Express News Service
With the fear of a third Covid-19 wave looming large, once again it is the healthcare professionals who will be affected as they battle the infection as well as their own physical and mental health. On the National Doctor’s Day today, we speak to those who will be in the thick of storm the third time over as to how they keep themselves balanced.
DR (PROF) AMITE PANKAJ AGGARWAL, DIRECTOR & HOD, ORTHOPEDICS & JOINT REPLACEMENT, FORTIS HOSPITAL SHALIMAR BAGH
Pandemic has definitely pushed us all to test our own limits. From the physical exhaustion of the inhuman PPE kits to the mental despair of handling unexpected deaths, it has been a much disturbing ride. I have started doing a lot of introspection. While many of my friends started yoga and meditation, I prefer physical activities like running and cycling, as these get my endorphins kicking.
DR SANDEEP NAYAR, SENIOR DIRECTOR AND HOD, CENTRE FOR CHEST AND RESPIRATORY DISEASE, BLK-MAX SUPER SPECIALITY HOSPITAL, NEW DELHI:
It has been a tough time for us. We need stress busters to keep us going. I love swimming but since all pools are closed, I do a bit of meditation and have picked up a few Yoga asanas. But one good thing is I am able to spend more time with my family as children’s colleges are closed and once back home from hospital, I keep inside. Interacting with children, playing some indoor games with them and discussions on various current events are great stress busters. I also connected with my school and college friends, and we now have online meets.
DR AASHISH CHAUDHRY, MANAGING DIRECTOR, AAKASH HEALTHCARE, DWARKA
To maintain a sound mind and remain unperturbed is the demand of the situation, especially when you are a decision maker of a healthcare organisation like me. The second wave was scary with the number of critical patients increasing every minute, and hospital running out of oxygen. There is no margin of error for doctors. I was always on the ground, working restlessly, keeping an eye on every activity and implementing the ideas on ground without delay. I performed yoga and meditation daily, which helped me to remain focused and positive.

* * * *

### WHAT NEEDS TO BE DONE
Extend the article on how doctors cope with pandemic stress, picking up after its final sentence. The listing that follows comes from a separate source and is unrelated to the article on how doctors cope with pandemic stress.

### STORED DATA

* * * *

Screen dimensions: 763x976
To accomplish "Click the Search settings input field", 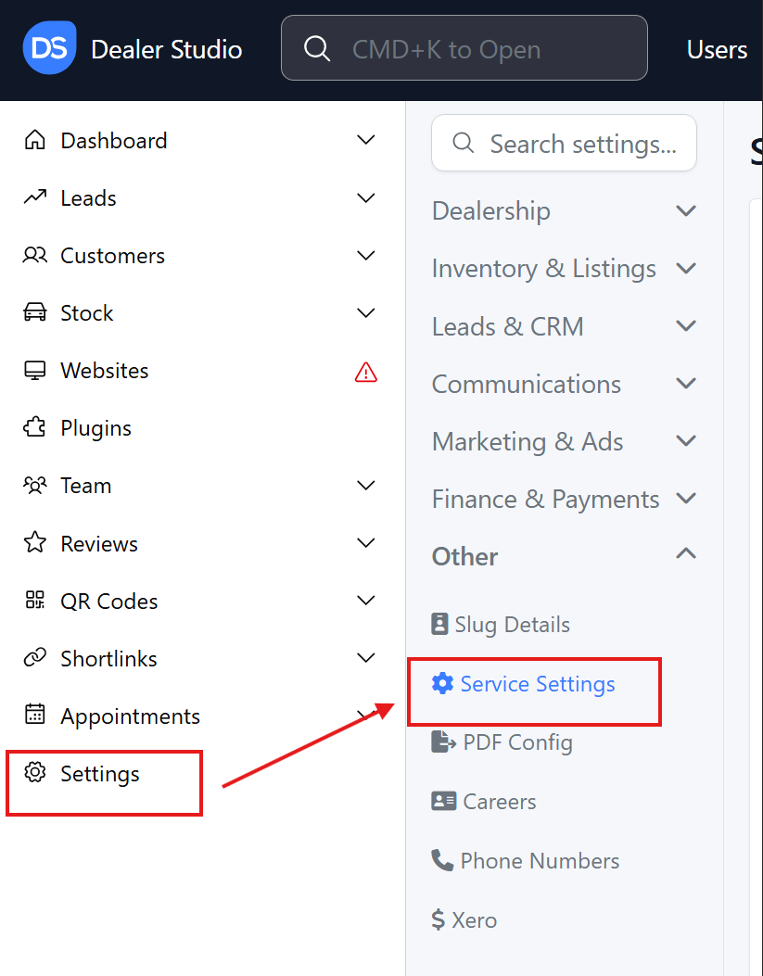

* * * *

### EXERCISE OUTPUT
DR BHUMESH TYAGI, SENIOR CONSULTANT, GENERAL MEDICINE, SHARDA HOSPITAL, GREATER NOIDA.
We are more vulnerable to negative mental health effects as we have to balance the duty of caring for the patients along with our own well-being and that of our family and friends. I engage in yoga and stay in touch with my family and friends as it boosts my mental health and brings a positive distraction from
stressful thoughts. I avoid watching news all the time, and limit the time I devote to social media.
DR VINAY BHAT, GENERAL PHYSICIAN, COLUMBIA ASIA HOSPITAL, GHAZIABAD
We face immense stress daily, which surely affects our mental health. To keep away depression, insomnia, and psychological distress, I take small breaks through the day and stroll inside the corridors to unwind. I also indulge in indoor exercises like yoga and running on the treadmill as it helps me improve my mood and sleep quality. I practice mind-calming exercises such as mindfulness and meditation. It keeps stress under check.
DR (COL) VIJAY DUTTA, SENIOR CONSULTANT, INTERNAL MEDICINE, INDIAN SPINAL INJURIES CENTRE
During the peak of the second wave, while we were staying at the hospital due to exceedingly high workload, I was in touch with my loved ones through digital platforms that helped me maintain peace
of mind. Also, being a doctor, I am able to screen and curtail misinformation spread in the media which prevents depression and anxiety to some extent.